The dbt project contains all the SQL statements necessary for migration, located in the models folder. The goal of the tools is to process these files and replicate the same organizational structure for Flink SQL statements, which includes sources, intermediates, staging, dimensions, and facts. Additionally, the tools aim to automate parts of the migration process.

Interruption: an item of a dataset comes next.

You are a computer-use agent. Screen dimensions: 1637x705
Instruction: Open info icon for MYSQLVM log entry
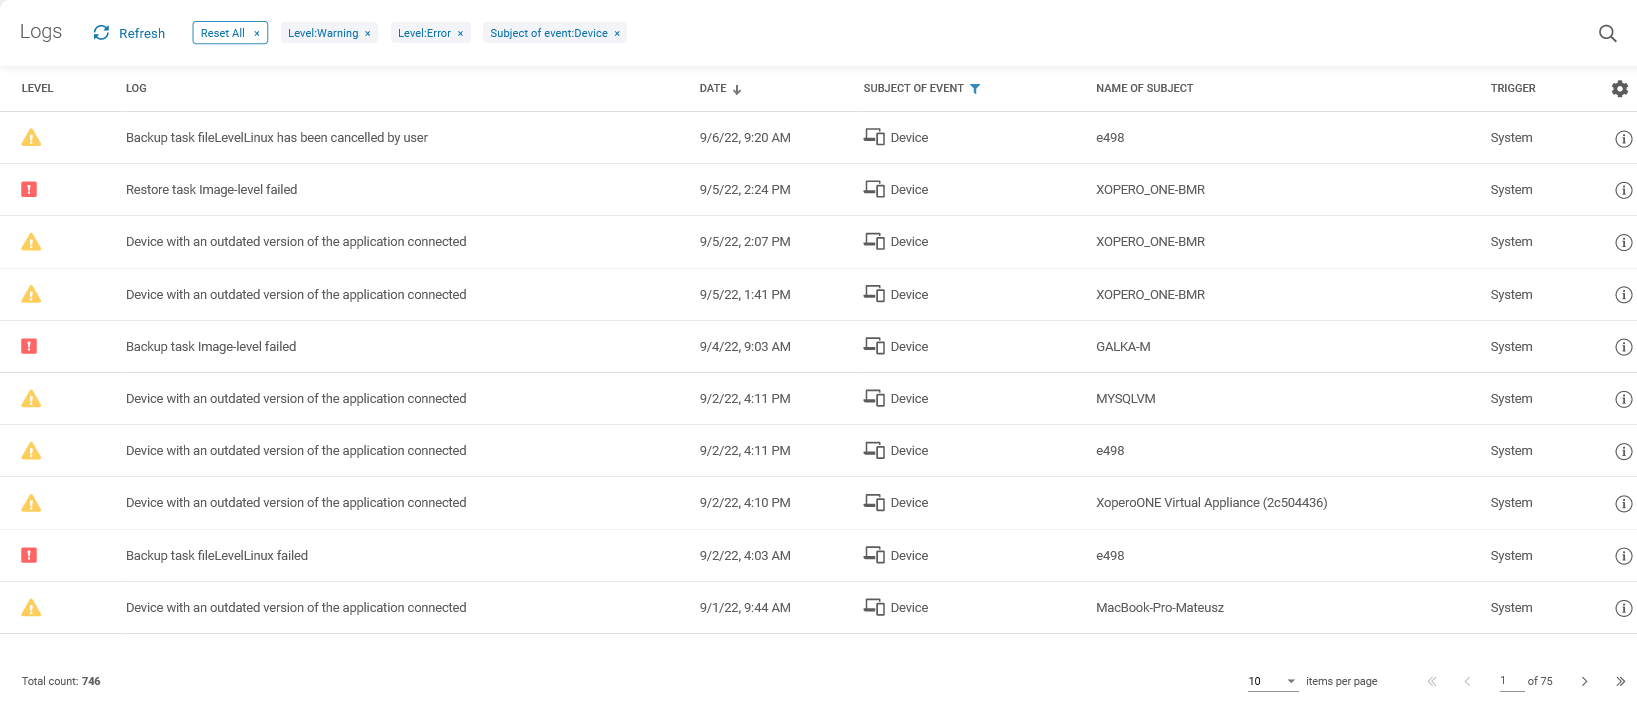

The target structure will look like in the following example:

pipelines
├── dimensions
│   └── {application_name}       └── {dimension_name}           ├── Makefile
│           ├── sql-scripts
│              ├── ddl.{dim_name}.sql
│              └── dml.{dim_trainee}.sql
│           └── tests
├── facts
│   └── {application_name}       └─── {fact_name}           ├── Makefile
│           ├── sql-scripts
│              ├── ddl.{fact_name}.sql
│              └── dml.{fact_name}.sql
│           └── tests
├── intermediates
│   └── {application_name}       └─── {fact_name}          ├── Makefile
│          ├── sql-scripts
│             ├── ddl.{intermediate_name}.sql
│             └── dml.{intermediate_name}.sql
│          └── tests
├── sources
│   └── {application_name}       ├── {src_name}           ├── Makefile
│           ├── dedups
│              └── dml.{src_name}.sql
│           └── tests
│               └── ddl.{src_name}.sql

Source Topic management

In some ETL or ELT pipelines, Kafka topics may be the source of the pipeline. A classical example is when a change data capture mechanism is deployed and get records from existing SQL database to Kafka Topics. One topic per table. The architecture looks like in the following diagram:

When migrating to real-time processing, using Confluent Cloud and Flink compute pool, the source topics may be reused and the Flink Statement will do mostly the same processing as the ELT. Confluent Cloud for Flink creates tables from topic and get the schema from the schema registry.

The name of the table matches the name of the topic and the table schema maps to the topic-value schema.

Adopt the naming convention from the change data capture, like Debezium for the topic. Any naming convention based on the environment like dev, staging, or production, will impact any DML statements. In Confluent Cloud the environment groups one to many Kafka clusters and multiple Flink compute pools. The topic name can be the same between Kafka cluster so the same DML statement can be used in different conpute pool.